FRAGMENTO DEL TEXTO:
■ ■ ■
Pocas obras cinematográficas tan conmovedoras hay que plasmen la frágil condición humana como Las uvas de la ira, realizada por John Ford en 1940. Basada en la novela homónima de John Steinbeck, narra la historia de desarraigo forzoso de una familia de campesinos estadounidenses que, en el contexto de la crisis económica de 1929, tienen que abandonar las tierras que venían cultivando desde generaciones en Oklahoma. Sin techo ni apenas recursos, los desahuciados –abuelos, padres, hijos, nietos– emprenden un viaje de incierto resultado hacia la tierra «que mana leche y miel» según creen ellos, y que es California. Desesperadamente buscan trabajo mediante el que obtener eso que todos precisamos para vivir: alimento y cobijo. En el viaje de esa familia reconoce uno el viaje de cualquier ser humano despojado de todo lo preciso, arrancado de su entorno conocido, vulnerable a las miserias a las que siempre estamos expuestos –pero olvidamos los que disfrutamos de una vida digna, que ellos, en su precaria situación, ven puesta en riesgo–.
Da
esta película mucho en lo que pensar sobre cómo la economía puede
zarandearnos vitalmente a las personas, igual que si de un impredecible
desastre natural se tratase, que cuando ocurre se lleva por delante todo
aquello que nos parecía haber construido con solidez perpetua. Entonces
se pone a prueba el temple de las personas, y la condición humana puede
dar lo mejor y lo peor de sí, lo cual queda en evidencia en este filme.
■ ■ ■
MATERIAL PROPORCIONADO:
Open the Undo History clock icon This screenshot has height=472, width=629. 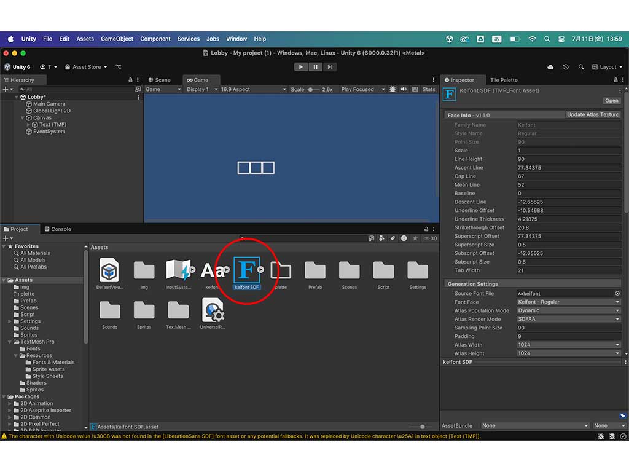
■ ■ ■
LISTA DE TAREAS:
1. Responde con datos del fragmento:
(a) ¿Quién realizó la película y en qué año?
(b) ¿En qué estado cultivaba la familia sus tierras?
(c) ¿Con qué compara el fragmento la forma en que la economía puede zarandear a las personas?
2. Indica si cada afirmación coincide con el fragmento y cita las palabras que lo deciden:
(a) La película se basa en una novela de John Steinbeck.
(b) La familia llevaba pocos años cultivando sus tierras.
(c) Según el fragmento, en esas situaciones la condición humana solo muestra lo peor de sí.

RESPUESTAS:
1.
(a) John Ford, en 1940.
(b) En Oklahoma.
(c) Con un impredecible desastre natural.

2.
(a) Sí: «Basada en la novela homónima de John Steinbeck».
(b) No: «las tierras que venían cultivando desde generaciones en Oklahoma».
(c) No: «la condición humana puede dar lo mejor y lo peor de sí».